What you will do: Write out every entry in full. Leave nothing out.

Stored data
..............................
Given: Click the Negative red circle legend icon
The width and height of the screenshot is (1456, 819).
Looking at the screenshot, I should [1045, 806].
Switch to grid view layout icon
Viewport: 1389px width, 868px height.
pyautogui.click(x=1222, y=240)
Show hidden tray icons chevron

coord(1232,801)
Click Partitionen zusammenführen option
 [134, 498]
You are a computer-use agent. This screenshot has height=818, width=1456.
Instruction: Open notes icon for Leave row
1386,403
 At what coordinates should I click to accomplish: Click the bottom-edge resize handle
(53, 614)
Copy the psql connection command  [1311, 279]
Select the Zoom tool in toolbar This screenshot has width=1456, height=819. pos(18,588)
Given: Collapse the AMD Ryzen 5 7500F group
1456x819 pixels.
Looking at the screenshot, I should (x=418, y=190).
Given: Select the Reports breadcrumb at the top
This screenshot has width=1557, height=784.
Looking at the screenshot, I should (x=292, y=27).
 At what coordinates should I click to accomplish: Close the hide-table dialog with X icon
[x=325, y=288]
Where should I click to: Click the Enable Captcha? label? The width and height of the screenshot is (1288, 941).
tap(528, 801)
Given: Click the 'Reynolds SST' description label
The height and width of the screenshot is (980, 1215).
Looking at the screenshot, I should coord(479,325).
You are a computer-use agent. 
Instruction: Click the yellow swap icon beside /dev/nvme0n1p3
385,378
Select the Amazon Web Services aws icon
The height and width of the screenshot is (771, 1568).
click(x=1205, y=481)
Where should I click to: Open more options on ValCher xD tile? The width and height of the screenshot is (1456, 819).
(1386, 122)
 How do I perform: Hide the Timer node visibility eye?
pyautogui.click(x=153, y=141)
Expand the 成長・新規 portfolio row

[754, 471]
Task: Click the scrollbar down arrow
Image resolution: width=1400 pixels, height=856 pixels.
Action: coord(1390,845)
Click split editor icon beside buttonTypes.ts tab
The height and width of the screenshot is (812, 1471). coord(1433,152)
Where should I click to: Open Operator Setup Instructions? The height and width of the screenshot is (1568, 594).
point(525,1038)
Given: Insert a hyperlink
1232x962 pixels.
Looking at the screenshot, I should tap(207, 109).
..............................
Completed exercise:
Given: Click the Negative red circle legend icon
The width and height of the screenshot is (1456, 819).
Looking at the screenshot, I should [1045, 806].
Switch to grid view layout icon
Viewport: 1389px width, 868px height.
pyautogui.click(x=1222, y=240)
Show hidden tray icons chevron

coord(1232,801)
Click Partitionen zusammenführen option
 [134, 498]
You are a computer-use agent. This screenshot has height=818, width=1456.
Instruction: Open notes icon for Leave row
1386,403
 At what coordinates should I click to accomplish: Click the bottom-edge resize handle
(53, 614)
Copy the psql connection command  [1311, 279]
Select the Zoom tool in toolbar This screenshot has width=1456, height=819. pos(18,588)
Given: Collapse the AMD Ryzen 5 7500F group
1456x819 pixels.
Looking at the screenshot, I should (x=418, y=190).
Given: Select the Reports breadcrumb at the top
This screenshot has width=1557, height=784.
Looking at the screenshot, I should (x=292, y=27).
 At what coordinates should I click to accomplish: Close the hide-table dialog with X icon
[x=325, y=288]
Where should I click to: Click the Enable Captcha? label? The width and height of the screenshot is (1288, 941).
tap(528, 801)
Given: Click the 'Reynolds SST' description label
The height and width of the screenshot is (980, 1215).
Looking at the screenshot, I should coord(479,325).
You are a computer-use agent. 
Instruction: Click the yellow swap icon beside /dev/nvme0n1p3
385,378
Select the Amazon Web Services aws icon
The height and width of the screenshot is (771, 1568).
click(x=1205, y=481)
Where should I click to: Open more options on ValCher xD tile? The width and height of the screenshot is (1456, 819).
(1386, 122)
 How do I perform: Hide the Timer node visibility eye?
pyautogui.click(x=153, y=141)
Expand the 成長・新規 portfolio row

[754, 471]
Task: Click the scrollbar down arrow
Image resolution: width=1400 pixels, height=856 pixels.
Action: coord(1390,845)
Click split editor icon beside buttonTypes.ts tab
The height and width of the screenshot is (812, 1471). coord(1433,152)
Where should I click to: Open Operator Setup Instructions? The height and width of the screenshot is (1568, 594).
point(525,1038)
Given: Insert a hyperlink
1232x962 pixels.
Looking at the screenshot, I should tap(207, 109).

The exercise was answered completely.